CONSEGNA: Aggiorna le righe dei record partendo da quella che contiene "This screenshot has width=1190, height=647." e arrivando fino alla fine dei record: sostituisci "label" con "etichetta" e lascia tutto il resto com'è. Nella risposta non includere le immagini.

Dati di origine:
..........
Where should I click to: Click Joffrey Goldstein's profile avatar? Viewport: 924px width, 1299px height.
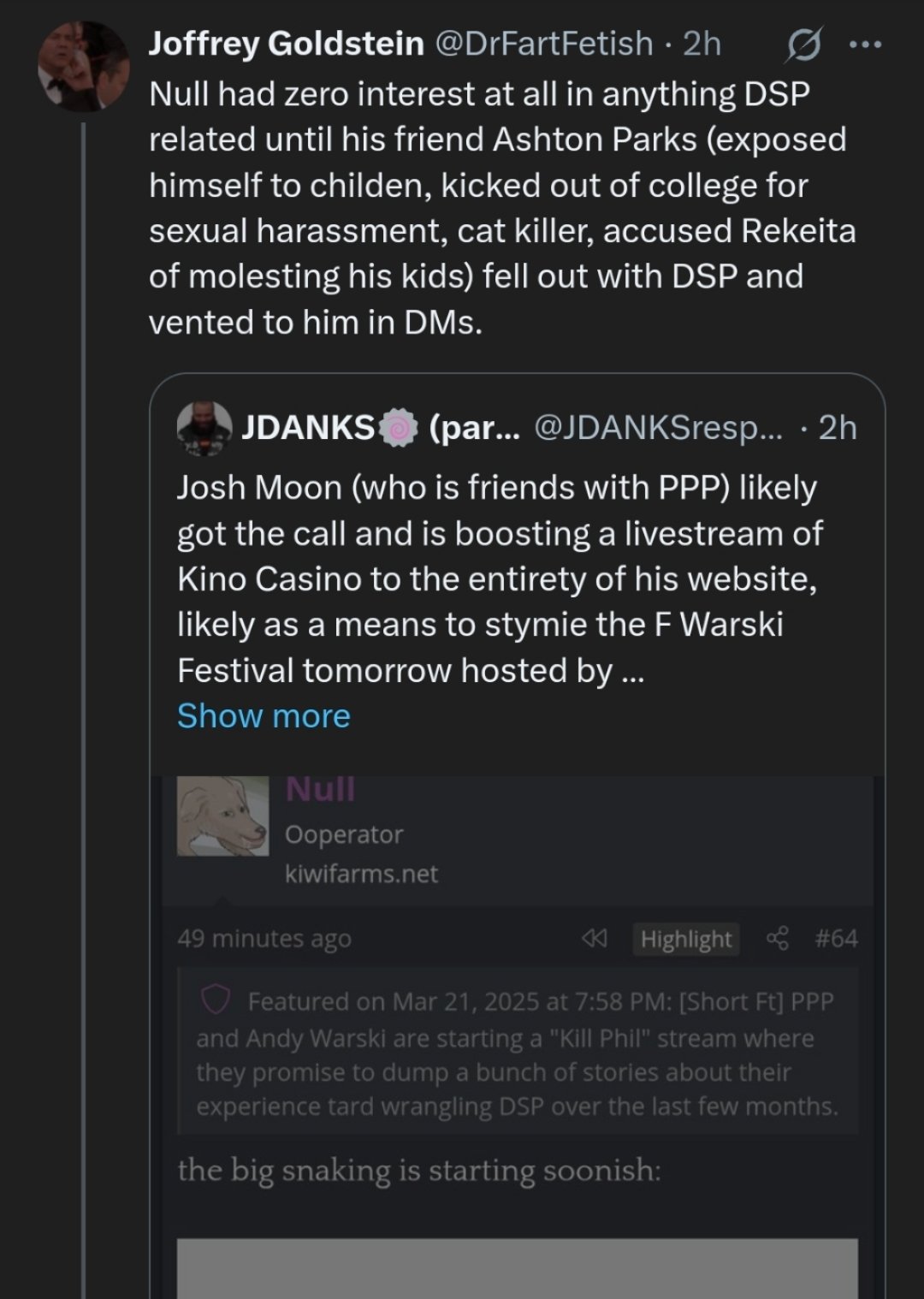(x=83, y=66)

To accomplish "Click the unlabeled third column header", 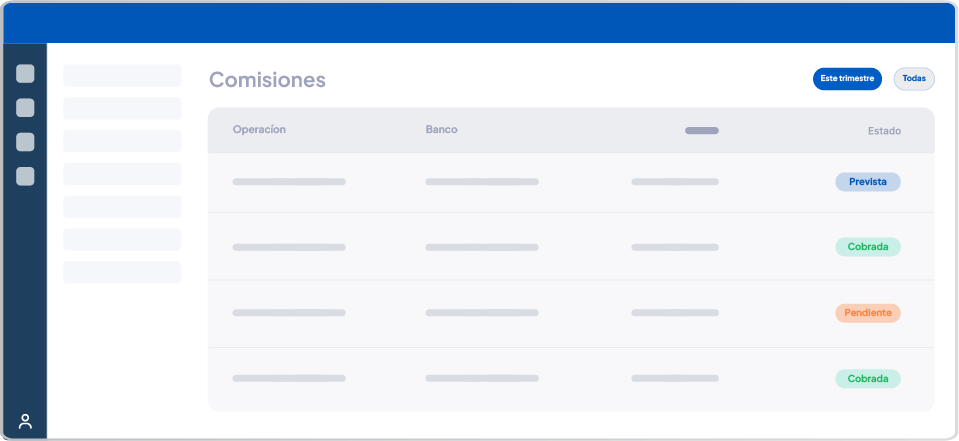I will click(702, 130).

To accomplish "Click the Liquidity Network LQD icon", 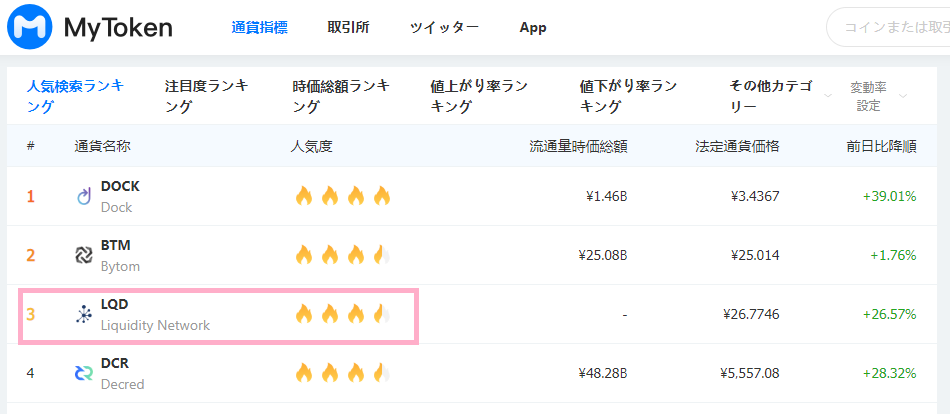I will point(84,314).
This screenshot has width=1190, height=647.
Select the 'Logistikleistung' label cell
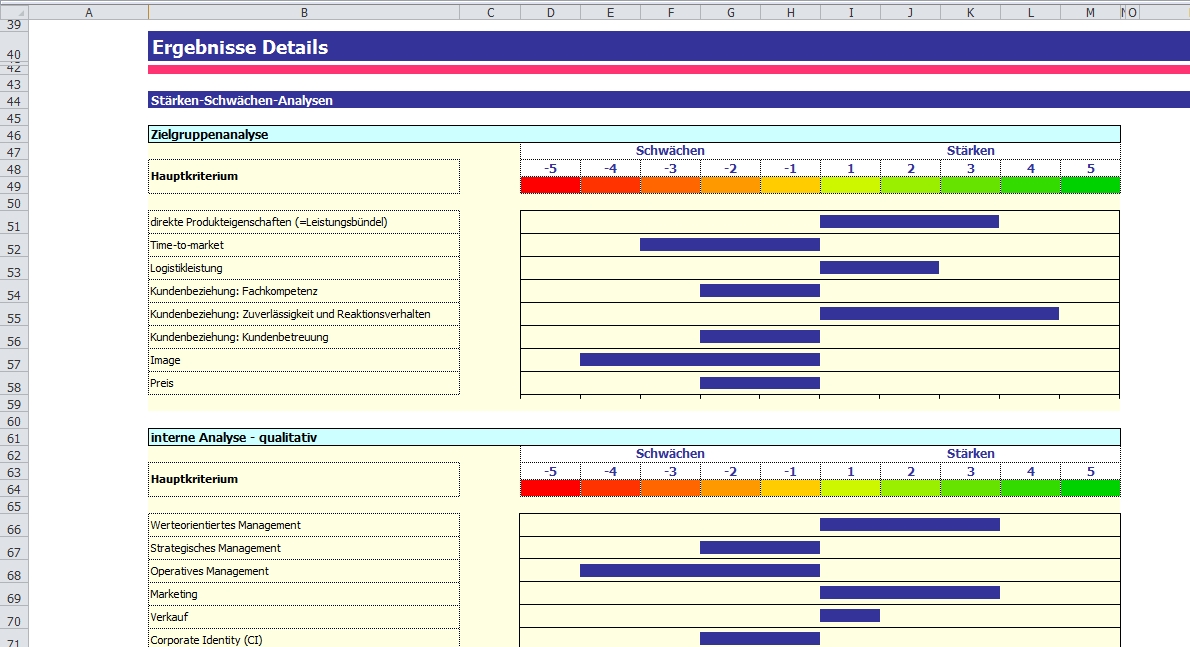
..........
RISULTATO:
This screenshot has width=1190, height=647.
Select the 'Logistikleistung' etichetta cell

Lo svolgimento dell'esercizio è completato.